WHAT TO WORK ON — Whatever appears in the entries must be given again exactly.

INFORMATION —
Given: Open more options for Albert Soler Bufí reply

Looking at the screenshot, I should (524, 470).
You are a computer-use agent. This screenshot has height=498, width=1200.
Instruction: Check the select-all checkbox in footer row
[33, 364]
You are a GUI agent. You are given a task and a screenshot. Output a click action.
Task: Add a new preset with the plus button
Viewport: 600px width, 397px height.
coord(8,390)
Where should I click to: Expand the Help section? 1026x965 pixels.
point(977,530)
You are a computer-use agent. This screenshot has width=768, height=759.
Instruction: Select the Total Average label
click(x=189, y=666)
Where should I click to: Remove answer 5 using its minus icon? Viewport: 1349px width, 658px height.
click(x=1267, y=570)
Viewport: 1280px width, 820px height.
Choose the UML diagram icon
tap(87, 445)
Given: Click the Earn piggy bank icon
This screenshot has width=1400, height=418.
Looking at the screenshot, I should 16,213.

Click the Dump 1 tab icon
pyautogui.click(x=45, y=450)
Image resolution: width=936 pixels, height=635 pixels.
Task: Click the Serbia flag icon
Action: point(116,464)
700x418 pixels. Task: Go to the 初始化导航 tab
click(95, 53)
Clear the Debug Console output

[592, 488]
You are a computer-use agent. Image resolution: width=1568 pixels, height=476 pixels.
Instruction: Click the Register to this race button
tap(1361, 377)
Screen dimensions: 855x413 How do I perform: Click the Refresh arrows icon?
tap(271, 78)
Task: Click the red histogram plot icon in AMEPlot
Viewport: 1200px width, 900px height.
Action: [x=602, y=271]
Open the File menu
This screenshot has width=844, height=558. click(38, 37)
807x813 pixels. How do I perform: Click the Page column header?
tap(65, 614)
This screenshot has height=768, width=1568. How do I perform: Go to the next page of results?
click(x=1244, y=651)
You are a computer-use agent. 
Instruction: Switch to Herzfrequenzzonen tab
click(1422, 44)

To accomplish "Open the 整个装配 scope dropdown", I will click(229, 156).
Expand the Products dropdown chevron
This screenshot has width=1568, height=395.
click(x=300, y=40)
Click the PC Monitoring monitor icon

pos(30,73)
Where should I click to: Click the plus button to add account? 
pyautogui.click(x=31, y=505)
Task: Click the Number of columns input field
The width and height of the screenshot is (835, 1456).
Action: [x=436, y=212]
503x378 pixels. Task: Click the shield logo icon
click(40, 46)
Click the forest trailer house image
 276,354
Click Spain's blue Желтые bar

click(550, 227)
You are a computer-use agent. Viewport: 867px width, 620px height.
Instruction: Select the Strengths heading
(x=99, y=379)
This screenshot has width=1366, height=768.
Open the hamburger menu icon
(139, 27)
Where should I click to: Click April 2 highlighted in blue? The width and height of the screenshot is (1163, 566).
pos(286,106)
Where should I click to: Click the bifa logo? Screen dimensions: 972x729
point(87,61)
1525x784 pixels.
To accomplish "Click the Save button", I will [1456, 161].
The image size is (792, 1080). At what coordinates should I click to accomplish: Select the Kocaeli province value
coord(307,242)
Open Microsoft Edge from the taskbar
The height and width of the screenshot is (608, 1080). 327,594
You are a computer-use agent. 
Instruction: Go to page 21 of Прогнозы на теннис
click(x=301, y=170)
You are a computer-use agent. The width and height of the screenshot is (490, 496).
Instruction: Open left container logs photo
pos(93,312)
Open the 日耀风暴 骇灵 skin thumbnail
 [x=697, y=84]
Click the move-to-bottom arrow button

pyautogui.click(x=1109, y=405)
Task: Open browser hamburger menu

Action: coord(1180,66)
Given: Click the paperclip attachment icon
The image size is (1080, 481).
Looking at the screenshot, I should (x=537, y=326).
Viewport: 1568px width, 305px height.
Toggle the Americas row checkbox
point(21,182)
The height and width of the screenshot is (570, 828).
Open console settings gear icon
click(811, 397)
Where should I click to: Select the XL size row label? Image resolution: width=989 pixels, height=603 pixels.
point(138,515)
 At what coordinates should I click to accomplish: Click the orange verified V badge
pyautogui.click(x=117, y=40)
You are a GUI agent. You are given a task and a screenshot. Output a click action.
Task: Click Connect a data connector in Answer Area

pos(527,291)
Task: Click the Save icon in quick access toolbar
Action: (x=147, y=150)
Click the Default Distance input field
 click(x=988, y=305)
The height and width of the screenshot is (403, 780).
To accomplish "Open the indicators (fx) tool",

ANSWER FOR THE TASK —
Given: Open more options for Albert Soler Bufí reply

Looking at the screenshot, I should (524, 470).
You are a computer-use agent. This screenshot has height=498, width=1200.
Instruction: Check the select-all checkbox in footer row
[33, 364]
You are a GUI agent. You are given a task and a screenshot. Output a click action.
Task: Add a new preset with the plus button
Viewport: 600px width, 397px height.
coord(8,390)
Where should I click to: Expand the Help section? 1026x965 pixels.
point(977,530)
You are a computer-use agent. This screenshot has width=768, height=759.
Instruction: Select the Total Average label
click(x=189, y=666)
Where should I click to: Remove answer 5 using its minus icon? Viewport: 1349px width, 658px height.
click(x=1267, y=570)
Viewport: 1280px width, 820px height.
Choose the UML diagram icon
tap(87, 445)
Given: Click the Earn piggy bank icon
This screenshot has width=1400, height=418.
Looking at the screenshot, I should 16,213.

Click the Dump 1 tab icon
pyautogui.click(x=45, y=450)
Image resolution: width=936 pixels, height=635 pixels.
Task: Click the Serbia flag icon
Action: point(116,464)
700x418 pixels. Task: Go to the 初始化导航 tab
click(95, 53)
Clear the Debug Console output

[592, 488]
You are a computer-use agent. Image resolution: width=1568 pixels, height=476 pixels.
Instruction: Click the Register to this race button
tap(1361, 377)
Screen dimensions: 855x413 How do I perform: Click the Refresh arrows icon?
tap(271, 78)
Task: Click the red histogram plot icon in AMEPlot
Viewport: 1200px width, 900px height.
Action: [x=602, y=271]
Open the File menu
This screenshot has width=844, height=558. click(38, 37)
807x813 pixels. How do I perform: Click the Page column header?
tap(65, 614)
This screenshot has height=768, width=1568. How do I perform: Go to the next page of results?
click(x=1244, y=651)
You are a computer-use agent. 
Instruction: Switch to Herzfrequenzzonen tab
click(1422, 44)

To accomplish "Open the 整个装配 scope dropdown", I will click(229, 156).
Expand the Products dropdown chevron
This screenshot has width=1568, height=395.
click(x=300, y=40)
Click the PC Monitoring monitor icon

pos(30,73)
Where should I click to: Click the plus button to add account? 
pyautogui.click(x=31, y=505)
Task: Click the Number of columns input field
The width and height of the screenshot is (835, 1456).
Action: [x=436, y=212]
503x378 pixels. Task: Click the shield logo icon
click(40, 46)
Click the forest trailer house image
 276,354
Click Spain's blue Желтые bar

click(550, 227)
You are a computer-use agent. Viewport: 867px width, 620px height.
Instruction: Select the Strengths heading
(x=99, y=379)
This screenshot has width=1366, height=768.
Open the hamburger menu icon
(139, 27)
Where should I click to: Click April 2 highlighted in blue? The width and height of the screenshot is (1163, 566).
pos(286,106)
Where should I click to: Click the bifa logo? Screen dimensions: 972x729
point(87,61)
1525x784 pixels.
To accomplish "Click the Save button", I will [1456, 161].
The image size is (792, 1080). At what coordinates should I click to accomplish: Select the Kocaeli province value
coord(307,242)
Open Microsoft Edge from the taskbar
The height and width of the screenshot is (608, 1080). 327,594
You are a computer-use agent. 
Instruction: Go to page 21 of Прогнозы на теннис
click(x=301, y=170)
You are a computer-use agent. The width and height of the screenshot is (490, 496).
Instruction: Open left container logs photo
pos(93,312)
Open the 日耀风暴 骇灵 skin thumbnail
 [x=697, y=84]
Click the move-to-bottom arrow button

pyautogui.click(x=1109, y=405)
Task: Open browser hamburger menu

Action: coord(1180,66)
Given: Click the paperclip attachment icon
The image size is (1080, 481).
Looking at the screenshot, I should (x=537, y=326).
Viewport: 1568px width, 305px height.
Toggle the Americas row checkbox
point(21,182)
The height and width of the screenshot is (570, 828).
Open console settings gear icon
click(811, 397)
Where should I click to: Select the XL size row label? Image resolution: width=989 pixels, height=603 pixels.
point(138,515)
 At what coordinates should I click to accomplish: Click the orange verified V badge
pyautogui.click(x=117, y=40)
You are a GUI agent. You are given a task and a screenshot. Output a click action.
Task: Click Connect a data connector in Answer Area

pos(527,291)
Task: Click the Save icon in quick access toolbar
Action: (x=147, y=150)
Click the Default Distance input field
 click(x=988, y=305)
The height and width of the screenshot is (403, 780).
To accomplish "Open the indicators (fx) tool",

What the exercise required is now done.